The big difference is that the CEO has no idea what to do with his money except invest it into a stagnant economy whose consumer market is failing to grow because every CEO pays their workers poorly. In other words, giving the CEO money is a sign of an inefficient market.
Some blame lies at the feet of CEO's. Some at the feet of the government.

When large corporations fail, they socialize their failures by getting bailouts from the government. There are never bailouts for individuals. Whenever a corporation has extra capital, they do things like buy back stock, rarely ever give it to employees, it simply isn't profitable for them to do so. These are choices a CEO makes in running their company.

The government allows for a bit much capitalism when it comes to health care, in my opinion. The added costs for health care are commonly thrust onto all employees, those at the bottom of the pay scale are impacted the most because they make the least. An out of pocket health care expense for a CEO is a rounding error but can be financially devastating to the lowest paid person that has coverage.

I get that they are different jobs. For example if there were a software error in a JD tractor that caused many deaths (i.e. some safety feature fails) its more likely a CEO/CxO would have to step down for mis-managing something than a bunch of factory workers.

In general, the pay differences are really out of whack though.

How about they stop fucking farmers over with their encrypted, unrepairable shit?

I hope some Chinese company kicks their anti-customer ass.

This comes after they tried to use unskilled labor (office personnel) to replace their skilled workers during the strike and about everything that could have gone wrong did.

Looks like strikes work, which is nice to see.

It’s striking to me how labor movements have seem to thrive after global conflicts.

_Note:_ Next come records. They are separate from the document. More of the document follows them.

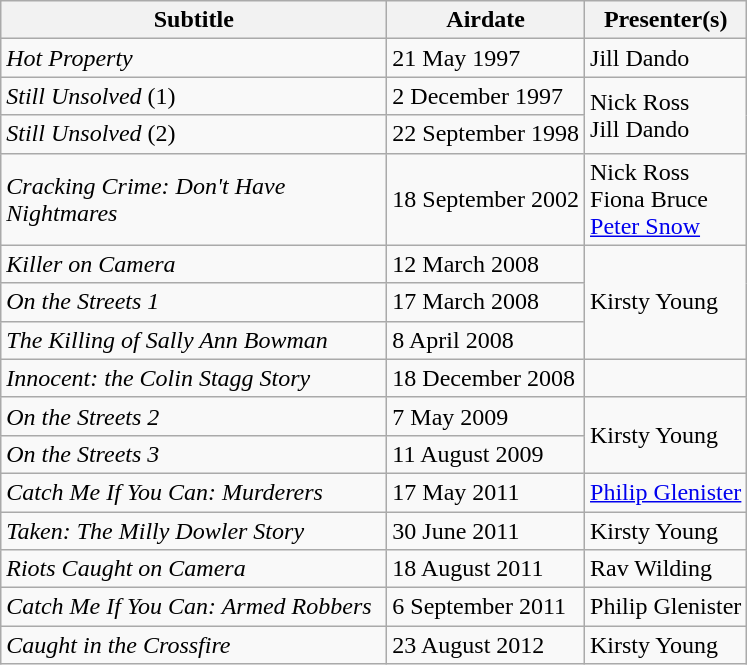
Innocent: the Colin Stagg Story (194, 378)
8 April 2008 (486, 340)
On the Streets 2 (194, 416)
12 March 2008 (486, 264)
Catch Me If You Can: Armed Robbers (194, 607)
18 August 2011 (486, 569)
Cracking Crime: Don't Have Nightmares (194, 199)
On the Streets 1 (194, 302)
Hot Property (194, 58)
Still Unsolved (2) (194, 134)
7 May 2009 (486, 416)
Jill Dando (666, 58)
30 June 2011 (486, 531)
The Killing of Sally Ann Bowman (194, 340)
Subtitle (194, 20)
23 August 2012 (486, 645)
Catch Me If You Can: Murderers (194, 492)
6 September 2011 (486, 607)
Nick Ross Fiona Bruce Peter Snow (666, 199)
2 December 1997 (486, 96)
21 May 1997 (486, 58)
Airdate (486, 20)
Nick RossJill Dando (666, 115)
17 March 2008 (486, 302)
Rav Wilding (666, 569)
Riots Caught on Camera (194, 569)
11 August 2009 (486, 454)
Still Unsolved (1) (194, 96)
18 September 2002 (486, 199)
Taken: The Milly Dowler Story (194, 531)
Caught in the Crossfire (194, 645)
On the Streets 3 (194, 454)
Presenter(s) (666, 20)
18 December 2008 (486, 378)
22 September 1998 (486, 134)
Killer on Camera (194, 264)
17 May 2011 (486, 492)
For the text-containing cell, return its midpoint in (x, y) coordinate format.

In the years that follow war, famine, and plague the power of organized labor grows, and it wanes during sustained periods of relative abundance. It seems like a case of simple supply and demand, ie a smaller workforce can command higher wages. However the effect seems a lot more pronounced than the raw numbers would dictate. For example the US lost 0.3% of its population to WW2.

> During the 15 years from 1947 to 1962, the real hourly earnings of production or nonsupervisory workers in the private nonfarm economy, adjusted for overtime (in manufacturing only) and for interin- dustry employment shifts, increased at an average rate of 2.5 percent annually; the advance during the 14-year period from 1962 to 1976 averaged only 1.2 percent annually.

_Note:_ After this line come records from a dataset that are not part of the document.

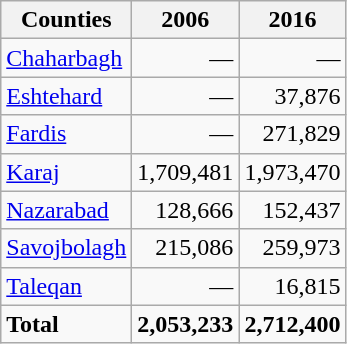
2,712,400 (292, 324)
Fardis (66, 134)
Taleqan (66, 286)
Total (66, 324)
2006 (186, 20)
Savojbolagh (66, 248)
259,973 (292, 248)
2,053,233 (186, 324)
1,973,470 (292, 172)
271,829 (292, 134)
Karaj (66, 172)
16,815 (292, 286)
152,437 (292, 210)
Eshtehard (66, 96)
128,666 (186, 210)
37,876 (292, 96)
2016 (292, 20)
Nazarabad (66, 210)
Counties (66, 20)
215,086 (186, 248)
1,709,481 (186, 172)
Chaharbagh (66, 58)
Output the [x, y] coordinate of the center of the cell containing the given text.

The pandemic has taken 0.2% of US population thus far, yet wage growth is nearly 5% in the past 12 months, significantly outpacing inflation.

~50 years of relative peace and prosperity resulted in wage stagnation for workers. The death of organized labor was lamented, and many households struggled to keep pace with rising expenses.

It’s as if there is a threshold of labor availability below which there is a dramatic increase in upward wage pressure. The threat of production not meeting sales demand is a powerful one.